The promising results of this study have proven the study’s concept that pure AMP-B can be effectively delivered into the corneal tissue using fast-dissolving/biocompatible MN arrays composition and AMP-B can exhibit its antifungal activity at the site of application. The overriding advantages of the site-specific minimally invasive delivery system we have developed here have potential for localized and long-term treatment of fungal infections in the eye, which could potentially enhance the efficacy of marketed antifungal ocular therapy. Even though we have seen encouraging in vitro results from the AMP-B/MNs, the in vivo ocular pharmacokinetics studies must be investigated to ensure clinically relevant drug levels are achieved. Additionally, in vivo efficacy studies must also be performed to evaluate this approach’s antifungal efficacy in animal models.
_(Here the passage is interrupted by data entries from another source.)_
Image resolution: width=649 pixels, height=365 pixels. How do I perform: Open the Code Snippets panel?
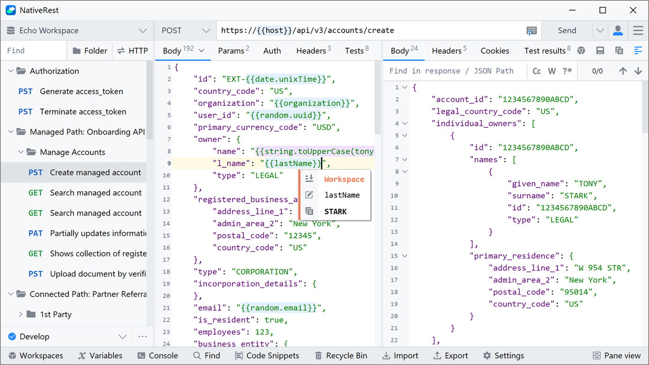pos(267,355)
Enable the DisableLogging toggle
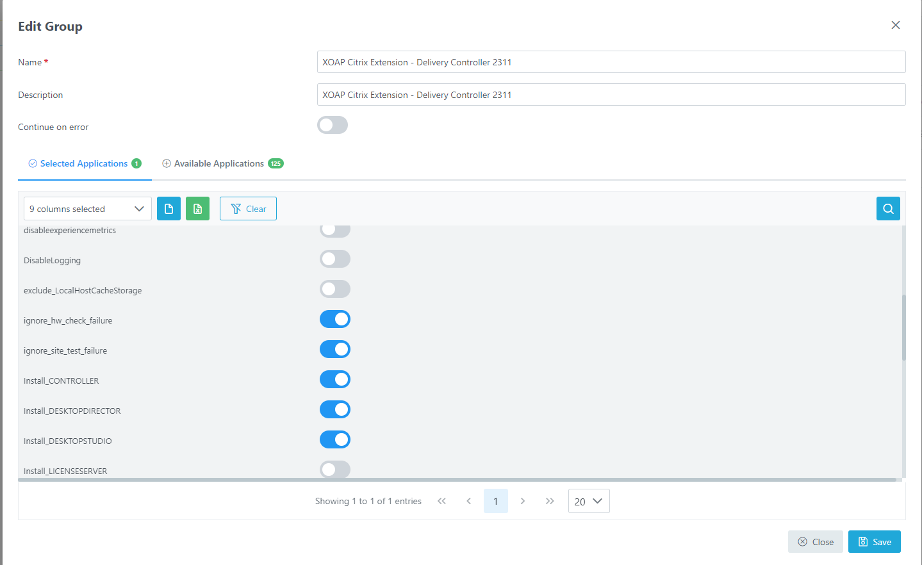Image resolution: width=922 pixels, height=565 pixels. point(334,259)
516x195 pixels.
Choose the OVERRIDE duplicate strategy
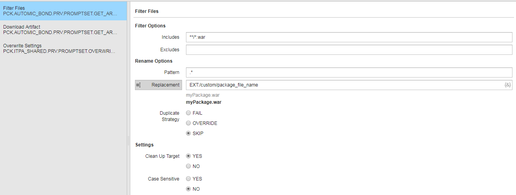tap(188, 123)
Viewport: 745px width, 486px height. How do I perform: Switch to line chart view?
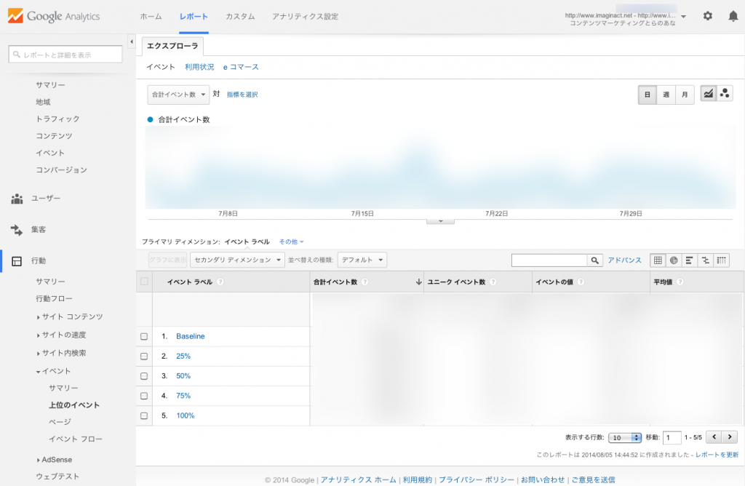coord(708,94)
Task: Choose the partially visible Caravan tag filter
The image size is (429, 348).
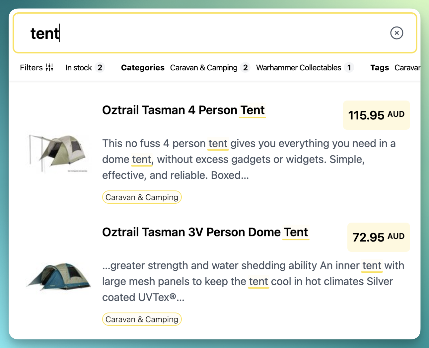Action: click(x=407, y=68)
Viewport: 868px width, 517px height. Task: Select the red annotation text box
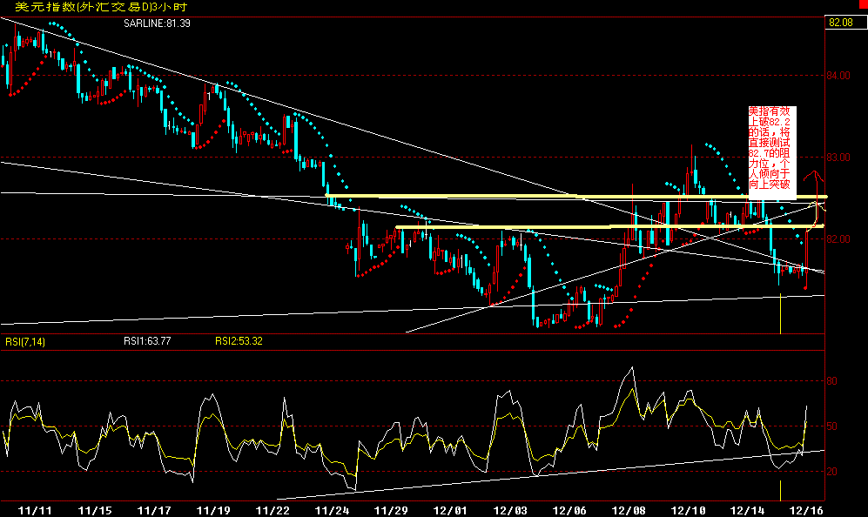point(772,153)
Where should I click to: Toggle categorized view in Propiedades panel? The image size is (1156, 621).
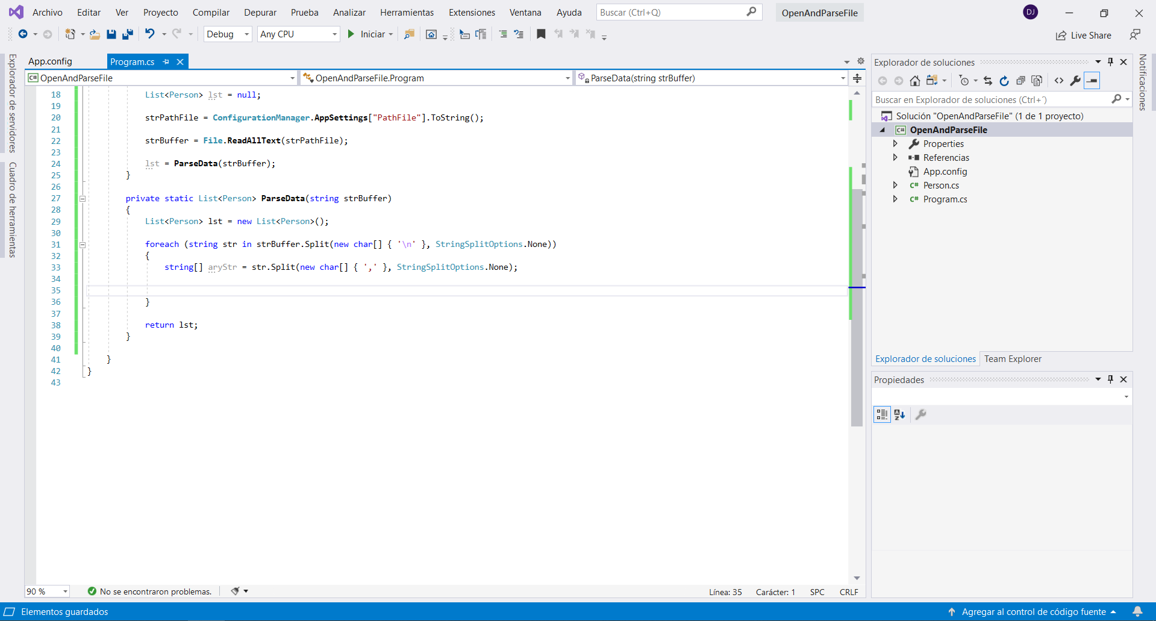[882, 414]
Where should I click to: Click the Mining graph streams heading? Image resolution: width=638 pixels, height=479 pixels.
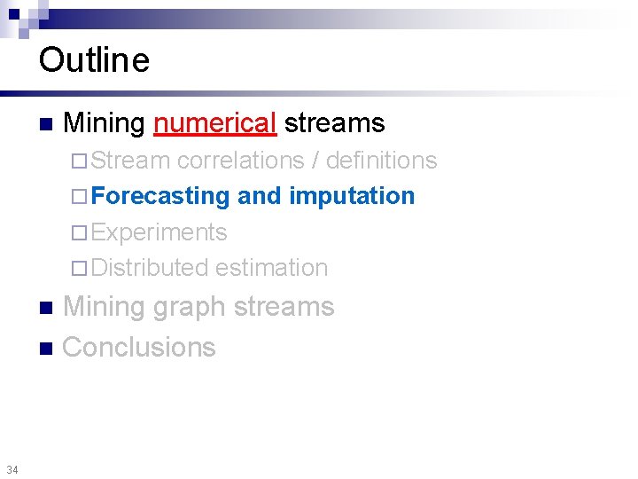[x=198, y=307]
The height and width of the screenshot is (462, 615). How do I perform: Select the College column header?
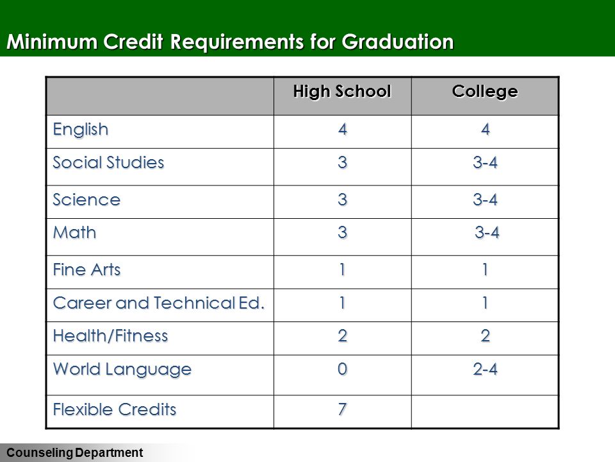click(x=485, y=91)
This study shows the feasibility of ocular delivery of the poorly soluble AMP-B. We successfully demonstrated the potential use of simple dissolvable PVP/HA MNs for intracorneal AMP-B delivery. The combination of low toxicity, faster dissolution, full penetration through corneal tissues with 100% drug recovery and, more importantly, retained antifungal activity would considerably increase the therapeutic index for the antifungal drug in treating ocular fungal infection. Further studies are to be undertaken to optimise the MN system for pre-clinical testing.